Solved: Direct NFS for multiple Esxi

AllanHedegaard · ‎2019-06-08

I would like the community advise on the correct route for connecting 2 esxi servers to an AFF using sfp+ without the use of a L2 switch. Goal is to have the same NFS datastore mounted on both servers.

Direct connection from each server NIC to a port on each controller. This is to provide redundancy in case of link or controller failure.

Is one subnet possible for multiple ports, so the same mount IP can be used from different hosts, or should the esxi hostfile be used for allowing different mount IP but same DNS name?

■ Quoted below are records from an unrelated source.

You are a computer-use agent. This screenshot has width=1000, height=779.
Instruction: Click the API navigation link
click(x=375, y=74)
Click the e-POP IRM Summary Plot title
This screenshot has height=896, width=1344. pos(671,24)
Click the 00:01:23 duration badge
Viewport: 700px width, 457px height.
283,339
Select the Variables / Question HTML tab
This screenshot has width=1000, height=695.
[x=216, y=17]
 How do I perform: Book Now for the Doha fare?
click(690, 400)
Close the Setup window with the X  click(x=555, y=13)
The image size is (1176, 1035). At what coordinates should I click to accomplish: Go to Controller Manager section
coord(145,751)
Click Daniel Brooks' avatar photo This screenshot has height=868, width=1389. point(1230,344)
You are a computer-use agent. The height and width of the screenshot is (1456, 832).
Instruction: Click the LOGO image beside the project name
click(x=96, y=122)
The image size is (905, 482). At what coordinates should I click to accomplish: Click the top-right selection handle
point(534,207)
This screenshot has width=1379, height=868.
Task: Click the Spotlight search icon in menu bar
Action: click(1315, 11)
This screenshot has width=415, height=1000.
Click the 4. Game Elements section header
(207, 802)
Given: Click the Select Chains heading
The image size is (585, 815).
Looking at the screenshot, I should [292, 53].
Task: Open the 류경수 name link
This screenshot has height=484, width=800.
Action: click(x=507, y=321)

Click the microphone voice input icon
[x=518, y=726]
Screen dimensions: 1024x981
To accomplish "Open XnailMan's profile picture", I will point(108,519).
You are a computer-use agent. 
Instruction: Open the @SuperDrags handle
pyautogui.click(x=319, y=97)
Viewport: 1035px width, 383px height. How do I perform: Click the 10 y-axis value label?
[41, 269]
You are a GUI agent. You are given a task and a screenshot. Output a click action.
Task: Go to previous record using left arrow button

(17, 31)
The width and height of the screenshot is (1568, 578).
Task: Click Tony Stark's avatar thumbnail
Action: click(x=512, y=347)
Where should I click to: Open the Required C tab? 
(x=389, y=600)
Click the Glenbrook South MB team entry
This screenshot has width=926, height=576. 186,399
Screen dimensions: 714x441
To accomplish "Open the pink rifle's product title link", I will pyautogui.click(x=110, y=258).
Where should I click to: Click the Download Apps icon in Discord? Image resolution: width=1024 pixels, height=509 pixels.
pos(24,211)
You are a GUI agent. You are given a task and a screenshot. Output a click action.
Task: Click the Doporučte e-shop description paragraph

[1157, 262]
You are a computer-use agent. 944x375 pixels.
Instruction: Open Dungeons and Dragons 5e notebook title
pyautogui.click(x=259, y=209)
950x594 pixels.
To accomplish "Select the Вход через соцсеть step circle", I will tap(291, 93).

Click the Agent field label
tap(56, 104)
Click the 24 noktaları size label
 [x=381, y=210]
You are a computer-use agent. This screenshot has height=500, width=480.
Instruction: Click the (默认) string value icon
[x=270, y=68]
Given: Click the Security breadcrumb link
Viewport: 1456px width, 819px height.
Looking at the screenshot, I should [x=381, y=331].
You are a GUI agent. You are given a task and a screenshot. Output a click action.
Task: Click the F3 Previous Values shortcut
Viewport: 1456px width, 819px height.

I really cant be the first to encounter this scenario and would like to know what is the recommended path.

Thanks

AllanHedegaard · ‎2019-06-09

Then assigning a failover adapter in vmware would be the best way to go. It will not provide load balancing, but failover cability if the actual link fails. Such an event would also move the lif to the secondary port. Correct?

View solution in original post

aborzenkov · ‎2019-06-08

NFS high availability is based on failing over IP to different physical port. This requires L2 switch and won’t work with direct connection.

AllanHedegaard · ‎2019-06-08

Thanks for your reply. I am not sure what you exactly mean by high availability NFS?

I am just talking about exposing LIF home and failover port to each server. Esxi support beacon probing. I am running a similar setup today without switches.

For smaller setups a 10g switch is not necessarily required. Only the amount of physical ports sets the limit.

SpindleNinja · ‎2019-06-09

For direct connect, you're best off going with iSCSI.

While I think it would work in the sense you'd be able to mount the datastores, you'd have issues during failover, which is what aborzenkov was saying.

Though, random question, what version on NFS were you planning to use?

aborzenkov · ‎2019-06-09

ESXi beacon probing relies on L2 connectivity between all physical ports in NIC team that you do not have here. I am not aware of any automatic mechanism to detect LIF move and redirect traffic to another port (in direct attach case).

AllanHedegaard · ‎2019-06-09

I am not sure the actual NFS version should matter in this case, as multipathing is not supported. So I would go v. 3 for simplicity purposes.

Consider one server:

One data LIF (a1,b1) could be connected directly to the server nic. If a1 fails the lif will migrate to b1.

I would just use multiple lif pairs for multiple servers.

AllanHedegaard · ‎2019-06-09

Just had a thought. Why not create a LACP between the two pair of ports. Would that be possible?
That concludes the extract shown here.